A chaque nouvelle traduction, grâce à Denis, je me sens immanquablement
« excité et en velours côtelé ». Non seulement ça m’échauffe, me
réchauffe, mais ça me fait sourire, ça me rappelle, aussi, le sourire de Denis,
un sourire qui en disait long mais qu’on mettait longtemps à déchiffrer. Un
sourire que j’ai très bien entendu un jour au téléphone, alors que je lui
proposais d’écrire un essai sur Gombrowicz, pour sa série sur les
contemporains, un sourire qui a vite été suivi de la question fatale :
« Parce que tu lis le polonais, toi ? » Non, je ne lisais pas le
polonais. Exit mon Gombrowicz. Merci Denis.
Louve basse : « Bizarre, non ? un constat d’échec et de peur qui marcherait !? »
Tout ça, j’en conviens, ressemble
à des faits, à un récit des origines, voire à des anecdotes. Il y manque quelque chose. Il manque
Denis, d’abord et surtout, et là je m’aperçois d’une chose : Denis Roche
est le premier écrivain que j’ai vu en vrai, qui m’a parlé, reçu dans son
bureau. Je l’ai rencontré grâce à Monique Cahen, qui me faisait lire les titres
de Fiction & Cie. On n’en finit pas d’être redevable, et oublieux, et
ingrat. Et plus on devient ce qu’on est, plus on s’imagine ne le devoir qu’à
soi-même. Heureusement, parfois, on se tâte, on se regarde dans le
miroir et on fait la constatation suivante : oui, ce velours côtelé nous
dit quelque chose. D’autres l’ont usé, avant nous, mais cette usure ne le rend
que plus précieux.
Louve basse : « Personne n’a jamais su ce qu’il fallait penser de cette étrange danse à laquelle s’était livré Thésée après s’être échappé du Labyrinthe. »

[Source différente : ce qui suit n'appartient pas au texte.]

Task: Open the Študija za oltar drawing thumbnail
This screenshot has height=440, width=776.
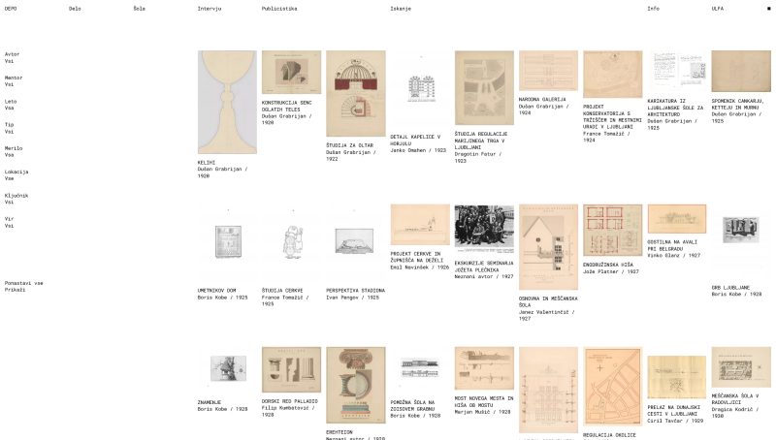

La dernière fois que j’ai croisé
Denis, c’était à la boucherie près de chez moi, près de chez lui aussi. On
était entouré de masses rouges, d’os dressés, de langues pendues et de cervelles
flottantes ; les poulets rôtissaient en sifflant, le carrelage était d’un
blanc suspect ; il était juste derrière moi, il attendait son tour, lui
aussi. On a échangé quelques mots, pas vu pas pris. En y repensant, je me dis
qu’il ne manquait qu’une phrase, tirée de Louve
basse, que j’aurais bien vu inscrite au fronton de la boucherie : la matière s’en donne à cœur joie !
Ce qui me semble une façon plutôt
réjouissante de ne pas conclure cette prise de parole.